TRIzol (Tsingke Biotechnology Co., Ltd., Beijing, China) was applied to isolate total RNA by using approximately 200 mg of abdominal fat samples according to the manufacturer’s instructions. One microgram of total RNA was reverse transcribed into cDNA using HiScript II Q RT SuperMix (Vazyme, China). Then, the cDNA was diluted (1:20) for a real-time PCR with Applied Biosystems^® QuantStudio™ 6 Flex Real-Time PCR Systems (Thermo Fisher, USA). The primers for qPCR were synthesized by Tsingke Biotechnology (Table A1). PPIA was selected as an internal control to normalize the expression of the target genes. The 2^−ΔΔCt method was used to analyze the target genes’ expression.

4.5. Western Blot

About 100 mg of adipose tissue samples were homogenized in a RIPA buffer with the protease inhibitor cocktail (Bimake LLC., Houston, TX, USA), and they were centrifuged at 12,000 rpm at 4 °C for 15 min. After removing the upper layer of the lipid, protein concentrations of the supernatants were determined using a Pierce™ BCA Protein Assay Kit (Thermo Scientific, Waltham, MA, USA). Forty micrograms of protein were used for electrophoresis on a 10% SDS-PAGE gel, and they were transferred onto a nitrocellulose membrane and then blocked in 5% skimmed milk at room temperature for 2 h. After that, the immunoblots were incubated at 4 °C overnight with the following primary antibodies: GR (1:1000; Abcam, Cambridge, UK), HSD11B1 (1:1000; Abcam, Cambridge, UK), PPARA (1:1000, Protein Tech, USA), HSL (1:1000; Abcam, Cambridge, UK), ATGL (1:1000; Bioworld, Minnesota, USA), SCD1(1:1000; Abcam, Cambridge, UK), FASN(1:1000; Abcam, Cambridge, UK), CPT1B (1:1000; Bioworld, Minnesota, USA), Beclin1 (1:1000; Bioworld, Minnesota, USA), FTO (1:1000; Abcam, Cambridge, UK), METTL3 (1:2000; Abcam, Cambridge, UK), YTHDF2 (1:2000; Abcam, Cambridge, UK) and GFP (1:2000, Abmart, Shanghai, China). TUBA (1:1000; Bioworld, Minnesota, USA) or β-actin (1:1000; Abcam, Cambridge, UK) was used as the loading control for normalization purposes. Then, the immunoblots were incubated with a secondary antibody (1:; Bioworld, Minnesota, USA) at room temperature for 2 h, and the immunoblots were visualized using enhanced Chemistar™ High-sig ECL Western Blotting Substrate (Tanon, Shanghai, China).

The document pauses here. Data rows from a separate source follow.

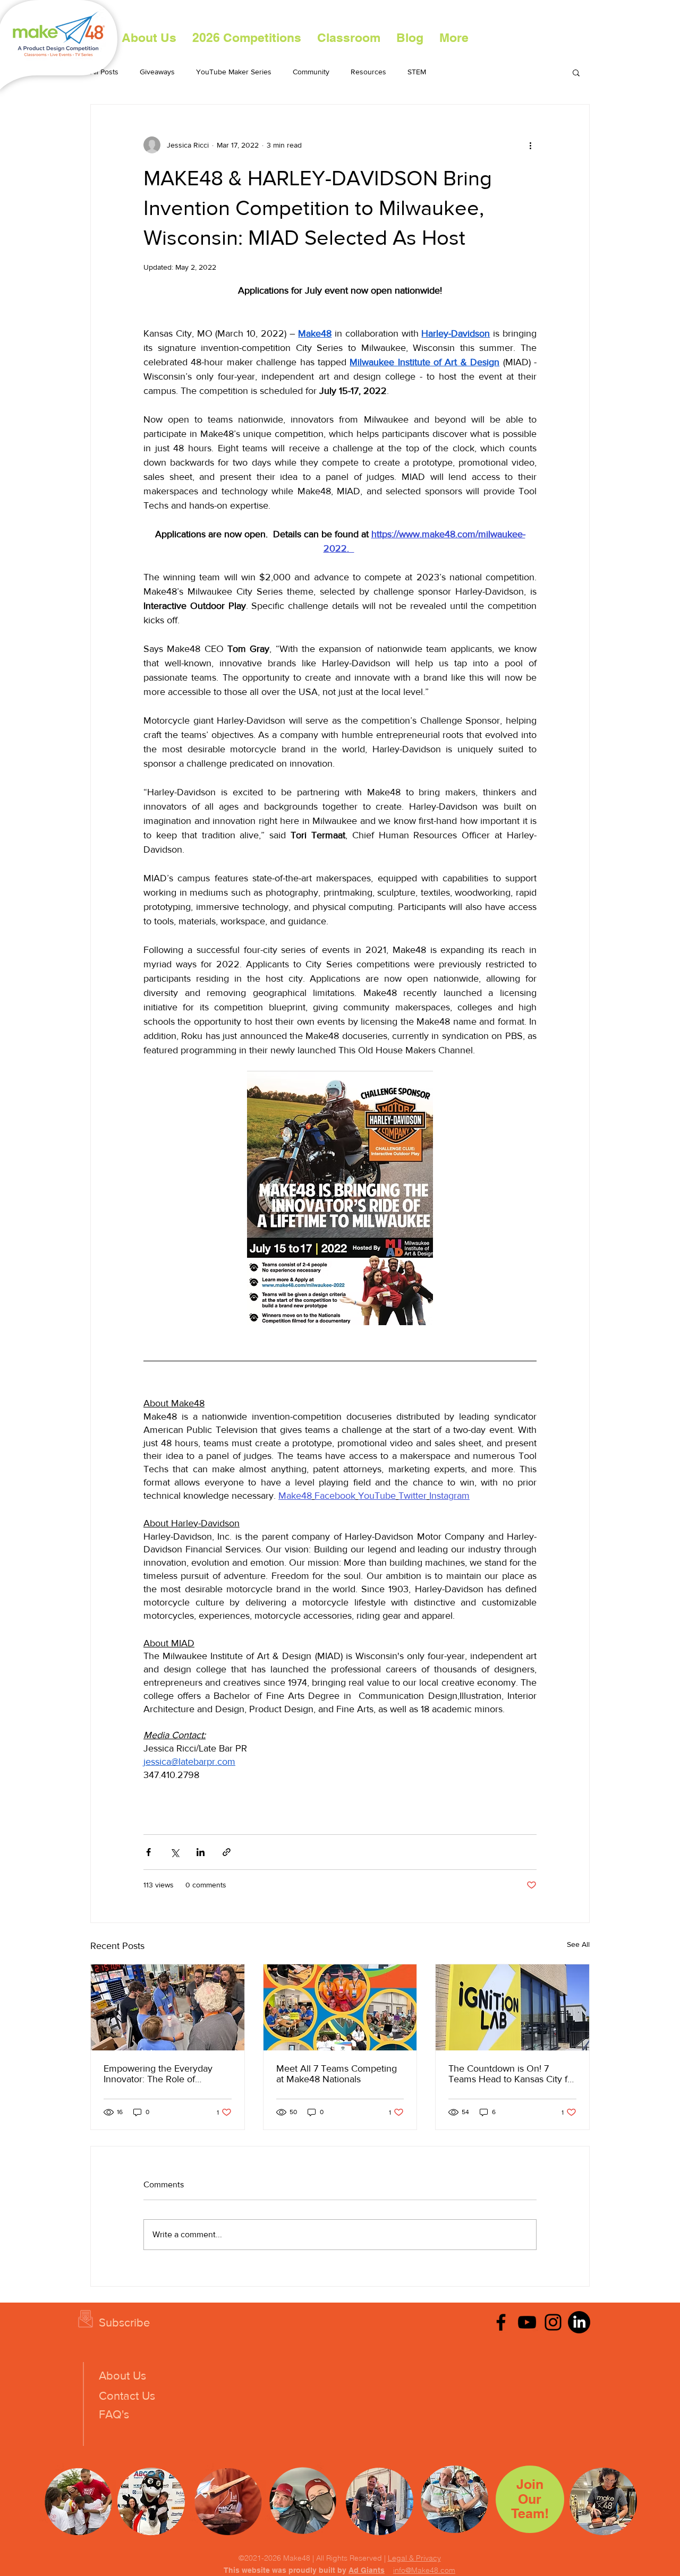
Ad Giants (366, 2570)
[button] (246, 37)
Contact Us (127, 2396)
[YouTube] (527, 2322)
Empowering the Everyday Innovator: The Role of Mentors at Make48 (158, 2073)
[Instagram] (553, 2322)
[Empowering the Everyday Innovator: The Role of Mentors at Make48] (167, 2007)
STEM (416, 71)
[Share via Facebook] (148, 1852)
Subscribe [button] (124, 2322)
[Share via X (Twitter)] (174, 1852)
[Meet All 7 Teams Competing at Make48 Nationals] (340, 2007)
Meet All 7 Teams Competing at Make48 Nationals (336, 2073)
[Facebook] (501, 2322)
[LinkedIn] (579, 2322)
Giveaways (157, 71)
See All (578, 1944)
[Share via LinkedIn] (201, 1852)
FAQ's (114, 2414)
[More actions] (530, 145)
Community (311, 71)
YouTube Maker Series (233, 71)
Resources (368, 71)
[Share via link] (227, 1852)
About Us (122, 2375)
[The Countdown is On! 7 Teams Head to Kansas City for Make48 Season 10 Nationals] (512, 2007)
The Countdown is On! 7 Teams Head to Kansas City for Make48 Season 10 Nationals (512, 2073)
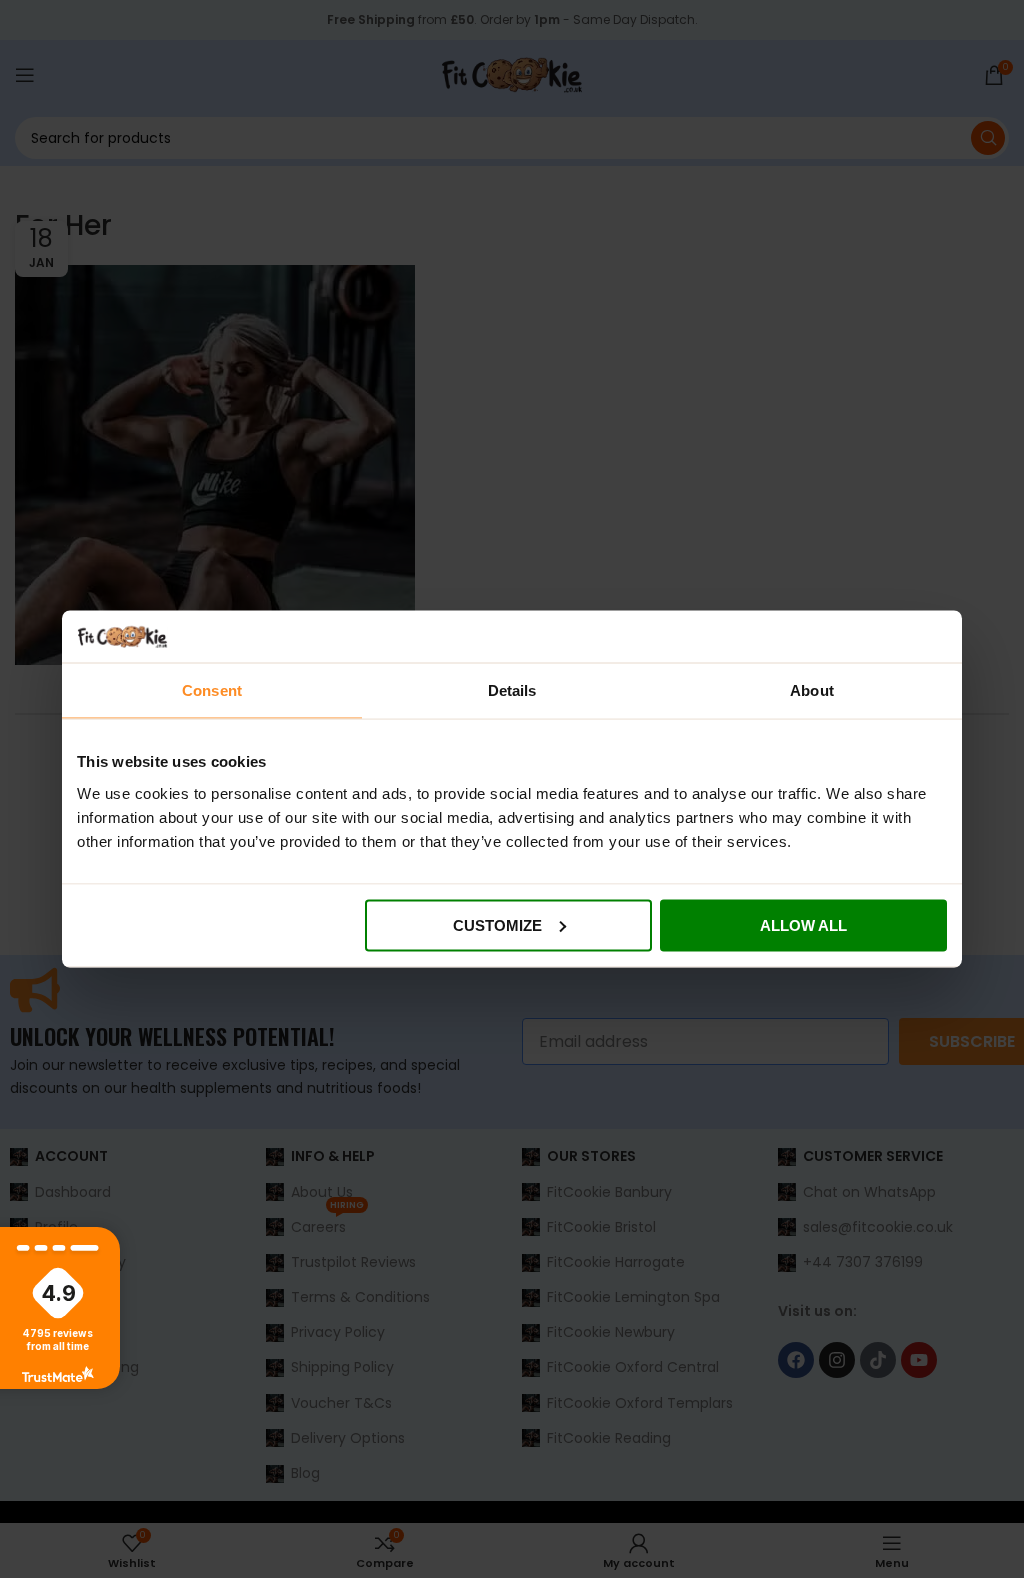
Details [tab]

4.6. Global and Site-Specific M⁶A Detection

A dot blot assay was used to assess the global m⁶A methylation, as was performed in a previous publication [26]. Additionally, a single-base elongation- and ligation-based qPCR amplification method (SELECT) was performed according to a previous publication with some modifications [66]. In total, 3 µg of RNA were added into 20 µL of a reaction system containing 40 nM PCR adapters (Table A2), 10 µM dNTP and a 2 µL 10 × CutSmart buffer (NEB, Ipswich, USA). The mixtures were annealed in gradient descent from 90 °C to 40 °C by 10 °C per minute. After that, the previous mixtures were added with 0.5 U SplintR ligase (NEB, Ipswich, Burlington, MA, USA), 0.01 U Bst 2.0 DNA polymerase (NEB, Ipswich, USA) and 20 nmol ATP. The final mixtures were incubated at 40 °C for 20 min and denatured at 80 °C for a further 20 min. The cDNA was amplified by real-time PCR to quantify m⁶A at specific sites of target genes. The primers used in the SELECT assay are listed in Table A2.

4.7. Plasmids Construction

A full-length CDS of chicken PPARA was cloned into pcDNA3.1-eGFP (Miaolingbio Biotechnology Co., Ltd., Wuhan, China) to generate a pcDNA-PPARA-eGFP plasmid. The linker sequence (Ser-Gly-Gly, AGCGGTGGA) was inserted between PPARA and eGFP. The resulting plasmid was used as a template to generate the demethylase inactive mutant plasmid. A MutUFO™ Fast Mutagenesis Kit (ATG Biotechnology Co., Ltd., Nanjing, China) was used to generate a mutated PPARA-eGFP plasmid through the conversion of AGACT to AGTCT in exon7. Furthermore, shMETTL3-pLKO.1 plasmids (shRNA: 5′-GCCAAGGAACAATCCATTGTT-3′) were synthesized from Nanjing Futuo Biotechnology Co., Ltd., China.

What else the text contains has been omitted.